Identity thefts and cyber hacking attacks have become increasingly common in today’s financial systems. Blockchain, owing to its inherent ability to offer flexibility, allows banks to implement varying levels of control and permissions within the system.  In effect, this precludes the need for a central authority to process or record transactions, thereby making interactions safe, secure and trusted. Owing to its structure as a distributed ledger, with each block holding a timestamp, and batches of individual transactions, blockchain seeks to safeguard transaction data, thereby effectively reducing the number of online crimes. Yet another characteristic feature is its immutability. The application of sequential hashing and cryptography, along with the decentralized structure, makes it next to impossible for anybody to distort data on the ledger. Security startup Gladius, based in Maryland, has placed its bet on this technology by incorporating a blockchain-based content delivery networks (CDN) and distributed denial-of-service (DDoS) attack mitigation services. Through this decentralized service, users can rent out spare network bandwidth and resources to support content delivery.

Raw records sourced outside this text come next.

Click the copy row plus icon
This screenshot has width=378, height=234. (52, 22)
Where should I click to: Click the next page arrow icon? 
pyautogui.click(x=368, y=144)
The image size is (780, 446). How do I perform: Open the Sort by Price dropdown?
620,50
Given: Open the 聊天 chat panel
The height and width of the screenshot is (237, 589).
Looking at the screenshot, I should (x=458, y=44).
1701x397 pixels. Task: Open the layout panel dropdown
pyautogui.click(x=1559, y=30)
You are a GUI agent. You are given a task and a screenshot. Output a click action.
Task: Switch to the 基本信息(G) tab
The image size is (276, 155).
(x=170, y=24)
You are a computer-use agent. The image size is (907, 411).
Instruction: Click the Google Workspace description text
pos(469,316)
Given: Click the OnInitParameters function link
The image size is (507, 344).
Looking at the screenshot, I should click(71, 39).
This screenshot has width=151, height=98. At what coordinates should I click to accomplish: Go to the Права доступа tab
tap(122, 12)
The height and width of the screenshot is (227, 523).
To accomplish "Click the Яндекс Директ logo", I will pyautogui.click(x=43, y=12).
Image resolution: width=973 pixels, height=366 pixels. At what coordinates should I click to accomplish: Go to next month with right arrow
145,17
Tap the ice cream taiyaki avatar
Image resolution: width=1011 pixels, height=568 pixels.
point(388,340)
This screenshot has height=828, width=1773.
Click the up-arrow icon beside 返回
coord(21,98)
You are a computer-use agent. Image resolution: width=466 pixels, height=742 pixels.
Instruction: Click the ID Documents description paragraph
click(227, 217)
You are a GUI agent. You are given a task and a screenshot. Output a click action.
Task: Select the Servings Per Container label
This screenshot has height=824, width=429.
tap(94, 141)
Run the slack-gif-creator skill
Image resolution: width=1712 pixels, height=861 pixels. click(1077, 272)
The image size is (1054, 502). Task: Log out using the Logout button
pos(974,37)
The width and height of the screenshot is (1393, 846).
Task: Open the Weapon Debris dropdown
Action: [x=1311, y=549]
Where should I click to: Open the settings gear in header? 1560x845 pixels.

Related: Jumpstarting Digital Transformation in Banking

  1. Aligning “Know Your Customer” (KYC) processes

For banks and other financial institutions, complying with due diligence standards is an important step in preventing inappropriate use of funds and services. Blockchain solutions with cryptographic protection would enable banks to verify each client and share the same information with other financial institutions upon request. For instance, consulting firm Deloitte developed KYCStart (pronounced as Kick Start) earlier this year. The application seeks to reduce onboarding spends and ongoing monitoring costs.

  1. Increasing Efficiency of Money Transfers

Blockchain disruption is said to bring about a significant transformation in the payments process. It ensures higher security and lower costs for banks to process payment between organizations and their clients and even between banks themselves. The breakthrough of blockchain will eliminate linking chains and make the exchange of value of information processed faster and more efficiently. According to Accenture estimates, the giant banks could save $10bn by applying blockchain technology.

Related: AI for the Banking Sector – An Inescapable Reality

  1. Increased efficiency of Stock Exchange Platforms

Stock trading platforms are going to undergo a curious change if they rely on blockchain-based technology. In fact, NASDAQ and the Australian Securities Exchange have been know to cut back costs and enhance efficiencies by exploring the possibilities of blockchain. Through functionalities such as automation and decentralization, blockchain can make stock exchanges much more optimal. It can help cut down costs imposed on customers as commission, while accelerating the process for quick transaction settlements. Operational errors are cut down to a large extent, thereby accelerating efficiency and trust among new and existing investors. As a matter of fact, Australian Securities Exchange has already shifted most of its post-trade clearing and settlement to the blockchain system.

Related: Upward trend in mobile banking: Mobile money trends

  1. Introduction of Smart Contracts

One of the most promising attributes of blockchain technology is its ability to create smart contracts. Considering that blockchains are configured to store any kind of digital information, they facilitate the function of smart contracts by enabling automatic execution of commercial transactions and agreements. Smart contracts are efficient at enforcing the obligations of all parties in a contract without the additional expenses of a mediating agent. Since smart contracts are simply blocks of code, they can be incorporated into a variety of software applications; and banking systems are no exception.